Nouvelle politique, nouveaux horaires. Réveil 5h15, train 5h55, arrivée au bureau 7h10.
Il en sera ainsi jusqu'au départ en retraite de la vieille garde. La nouvelle a naturellement tendance à se lever plus tard ou à emmener ses enfants à l'école. Je réadapterai mes horaires dans deux ans.

Deux matins que je suis là avant Géraldine. C'est un concours de bites facile à gagner.



Note
1 : Selon eux c'est une vertu, pour moi c'est de l'égoïsme: ils viennent tôt parce qu'ils viennent en voiture, ils ne prennent pas les transports en commun. Ils argumentent que c'est dû au Covid, mais quand on les écoute, on s'aperçoit qu'ils sont toujours venus en voiture, ils ont toujours eu un parking. C'est d'ailleurs ce qui les ennuie dans le fait de déménager vers Nation en mars prochain: plus de parking. Beaucoup projettent leur départ en retraite en fonction de cet élément.

2 : Géraldine, c'est la personne qui a quarante ans de maison et a assuré l'intérim sur mon poste pendant un an — poste qu'elle a refusé parce qu'elle part à la retraite dans deux ans et qu'elle a envie de décélérer. Elle connaît tout mais transmet très mal, toujours en courant. Nous nous entendons bien, elle est drôle et a beaucoup d'énergie, mais je crois que je l'ai agacée à contester certaines aberrations informatiques (hélas, comment éviter qu'elle se sente mise en cause? mais ce n'est pas elle que je conteste, c'est simplement qu'avec mon regard extérieur je repère ce qui est non-RGPD, c'est-à-dire à peu près tout), et à la longue elle me fatigue à rire en me disant «mais je te l'ai déjà dit» en parlant de trucs qu'elle a dit entre deux portes, sans aucune hiérarchie entre l'important et le futile.

Lever

Bientôt deux mois que j'ai changé d'entreprise pour travailler à Vincennes — et aller sur site tous les jours (je veux dire: pas de télétravail).

Au début je visais le train de 6h53 pour arriver à 8h12, à peu près. La question qui se pose est celle de l'heure du lever: une heure à une heure et demie avant, pour prendre son temps, ou trois quart d'heure, en se dépêchant (très difficile de se dépêcher le matin).

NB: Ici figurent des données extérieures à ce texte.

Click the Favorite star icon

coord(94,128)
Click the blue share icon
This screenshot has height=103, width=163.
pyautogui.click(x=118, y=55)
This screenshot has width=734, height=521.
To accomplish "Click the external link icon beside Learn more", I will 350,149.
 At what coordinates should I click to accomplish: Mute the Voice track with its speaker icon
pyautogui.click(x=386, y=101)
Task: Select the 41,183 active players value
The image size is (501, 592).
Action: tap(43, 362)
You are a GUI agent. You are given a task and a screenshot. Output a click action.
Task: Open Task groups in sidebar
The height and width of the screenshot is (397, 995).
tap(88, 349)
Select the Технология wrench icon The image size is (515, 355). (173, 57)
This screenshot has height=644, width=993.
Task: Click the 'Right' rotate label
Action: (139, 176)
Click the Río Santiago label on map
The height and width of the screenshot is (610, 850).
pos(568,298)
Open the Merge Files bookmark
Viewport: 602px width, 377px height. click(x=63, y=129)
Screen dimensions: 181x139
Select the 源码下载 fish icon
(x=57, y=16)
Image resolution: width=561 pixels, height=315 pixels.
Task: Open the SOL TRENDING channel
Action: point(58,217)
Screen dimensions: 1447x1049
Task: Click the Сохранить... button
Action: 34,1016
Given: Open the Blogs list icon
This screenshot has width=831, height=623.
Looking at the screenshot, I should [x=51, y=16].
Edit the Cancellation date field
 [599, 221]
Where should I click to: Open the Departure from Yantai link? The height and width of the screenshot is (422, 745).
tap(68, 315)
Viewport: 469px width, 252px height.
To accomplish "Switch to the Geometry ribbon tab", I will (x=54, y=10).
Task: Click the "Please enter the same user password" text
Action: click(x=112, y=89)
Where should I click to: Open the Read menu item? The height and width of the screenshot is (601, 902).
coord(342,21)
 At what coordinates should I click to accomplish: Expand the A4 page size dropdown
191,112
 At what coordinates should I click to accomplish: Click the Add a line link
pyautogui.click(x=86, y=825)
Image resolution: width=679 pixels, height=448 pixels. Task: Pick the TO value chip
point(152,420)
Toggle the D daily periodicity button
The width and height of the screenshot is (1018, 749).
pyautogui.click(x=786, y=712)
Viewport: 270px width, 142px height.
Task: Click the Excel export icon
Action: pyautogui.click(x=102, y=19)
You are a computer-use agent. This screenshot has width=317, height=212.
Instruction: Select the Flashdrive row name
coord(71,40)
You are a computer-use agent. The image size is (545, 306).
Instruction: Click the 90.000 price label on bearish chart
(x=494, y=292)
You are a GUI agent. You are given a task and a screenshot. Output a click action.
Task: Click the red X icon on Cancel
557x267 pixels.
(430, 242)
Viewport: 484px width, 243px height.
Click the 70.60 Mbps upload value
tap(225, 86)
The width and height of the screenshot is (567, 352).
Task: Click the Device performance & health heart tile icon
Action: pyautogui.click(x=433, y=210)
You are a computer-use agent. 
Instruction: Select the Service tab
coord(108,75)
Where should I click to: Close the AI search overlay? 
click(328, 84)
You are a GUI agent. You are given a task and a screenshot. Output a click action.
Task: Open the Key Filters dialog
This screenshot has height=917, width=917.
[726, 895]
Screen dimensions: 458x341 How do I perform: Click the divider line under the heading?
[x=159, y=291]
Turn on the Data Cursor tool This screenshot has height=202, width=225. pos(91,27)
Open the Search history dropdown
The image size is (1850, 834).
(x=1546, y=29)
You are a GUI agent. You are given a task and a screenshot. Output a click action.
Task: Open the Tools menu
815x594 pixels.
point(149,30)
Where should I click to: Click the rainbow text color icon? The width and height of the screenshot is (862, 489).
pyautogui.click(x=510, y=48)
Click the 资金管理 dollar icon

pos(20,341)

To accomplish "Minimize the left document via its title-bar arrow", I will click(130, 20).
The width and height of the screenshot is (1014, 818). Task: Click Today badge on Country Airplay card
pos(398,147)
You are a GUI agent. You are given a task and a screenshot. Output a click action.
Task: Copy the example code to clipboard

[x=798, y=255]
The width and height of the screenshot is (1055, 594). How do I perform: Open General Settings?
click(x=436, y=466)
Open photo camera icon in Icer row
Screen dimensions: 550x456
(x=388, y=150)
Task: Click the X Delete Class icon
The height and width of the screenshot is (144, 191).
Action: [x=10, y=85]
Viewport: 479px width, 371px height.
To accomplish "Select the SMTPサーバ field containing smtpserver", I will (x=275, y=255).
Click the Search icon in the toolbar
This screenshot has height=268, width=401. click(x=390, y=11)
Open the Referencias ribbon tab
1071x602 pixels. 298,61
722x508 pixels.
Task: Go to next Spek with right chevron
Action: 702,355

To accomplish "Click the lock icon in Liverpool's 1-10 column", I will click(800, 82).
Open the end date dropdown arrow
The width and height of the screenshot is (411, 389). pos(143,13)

Préparer ses vêtements la veille pour gagner quelques secondes. Emmener son thé dans une thermos — car il est trop chaud, pas le temps d'attendre qu'il refroidisse. J'ai fini par me lever à 5h45 pour avoir le temps de me maquiller.

Quitter la maison à 6h30 (calé sur les infos de RTL) pour le train de 6h53 (je vais à la gare à pied), à 6h45 après Cyprien Cini pour le train (toujours en avance de deux minutes) de 7h04. Quitter la maison à 6 heures pour le train de 6h25 afin d'arriver à temps pour la formation qui commence à 8 heures.
Au bout d'un mois et demi, quitter la maison sept heures et demie en me disant que je n'ai rien à prouver (plus rien à prouver maintenant que j'ai prouvé mon engagement) et que je peux bien arriver à neuf heures et des broutilles.

Ne pas me sentir à l'aise à arriver à neuf heures passées alors que l'équipe est arrivée une heure et demie plus tôt et va partir à quatre heures. Je me sens seule (ça alors, ça ne m'était jamais arrivé auparavant), j'ai envie de rentrer chez moi. En fait, avec la pandémie, les heures de pointe que j'évitais dans les transports sont devenues tout à fait supportables.

Levée ce matin à 5h45, pris mon temps, quitté la maison à 7h10 pour le train de 7h34. Ça me fait arriver à 8h40, après une heure de lecture compacte (en ce moment Catch 22, hilarant et fabuleux) et me permet de partir honnêtement à six heures pour voir le soleil se coucher dans le jardin.
Je vais essayer cela. L'enjeu est de trouver un horaire qui me permette de faire du sport vingt minutes, corde à sauter ou Tabata.